À travers les chansons mûres dépouillées de l'année dernière Martre, EP, Justin Vernon est passé d'un baryton dépressif vers un fausset plaintif familier, de la torpeur à l'angoisse. Bon Iver a peut-être dérangé des formes fascinantes au fil des ans – la pop impressionniste de 2011 Bon iverLa beauté pénible des 2016 22 à des millionsLes magnifiques abstractions de 2019 Moi, je– Mais l'atmosphère haute solitaire de son premier album Pour Emma, pour toujours août Traîné autour. Martre Même réprimer les vrilles de métaphore qui s'enroulent si souvent dans les paroles de Vernon. « J'aimerais que le sentiment soit parti », a-t-il chanté au début. « Qu'est-ce qui ne va pas avec moi? » Demanda-t-il en quasi-permanent. Même le Falsetto hurle qui a percé le mélange au milieu de « Speyside » ressemblait à un écho du gelé nulle part de son passé mythique.
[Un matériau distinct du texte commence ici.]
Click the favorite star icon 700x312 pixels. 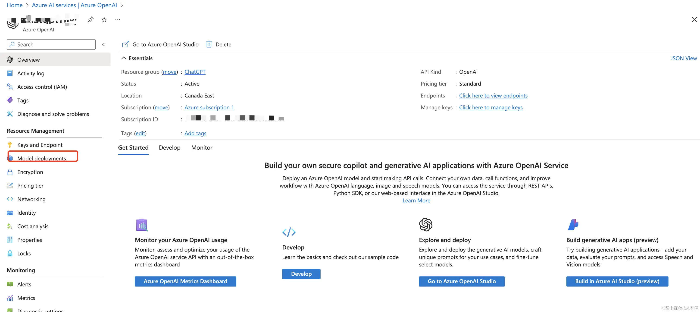[x=104, y=20]
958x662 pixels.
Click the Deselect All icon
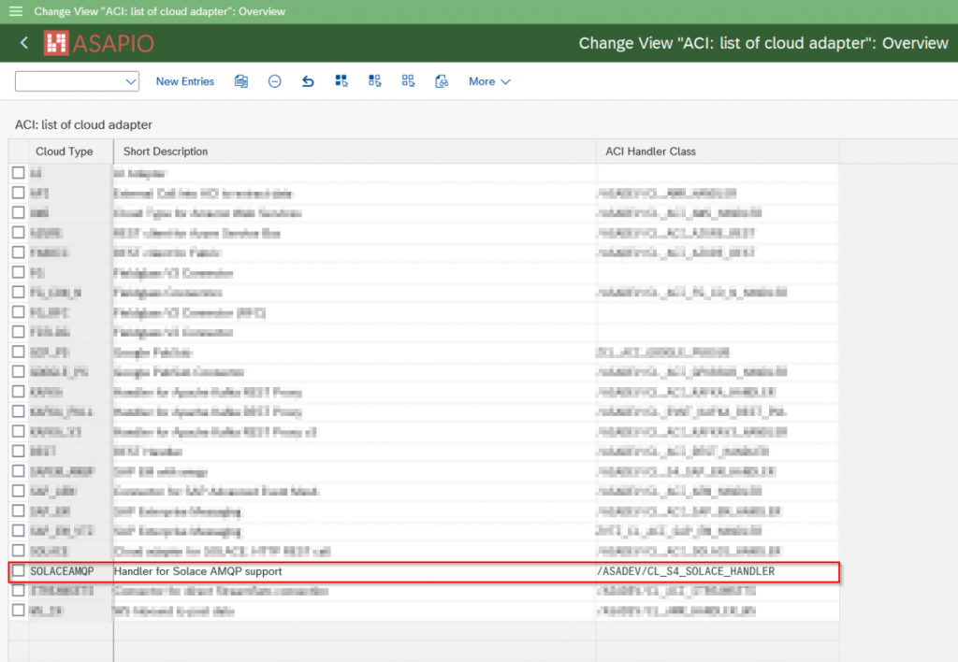408,81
Sable, fableSon cinquième album en tant que Bon Iver, lance ces chansons – et le projet Bon Iver dans son ensemble – sous un nouveau jour. Martre est transporté vivant pour servir de prologue, trois chansons uniformément profondes Blua présentant un album de couleur kaléidoscopique. Ce qui suit fable Est joyeux et immédiat, comme Vernon se rhapsode sur la renaissance et les Romains d'une manière qui aurait un événement impossible de sexe il y a des chutes. C'est un disque pop et soul vraiment surprenant d'un artiste qui a passé une demi-vie à chercher de nouveaux modes d'expression. À travers fable, Il a l'air sans destarage et de fer subordonné, comme s'il purgeait une extase qu'il a gardée à distance pour Yaars. Ce n'est pas un album Cluther par Shadows.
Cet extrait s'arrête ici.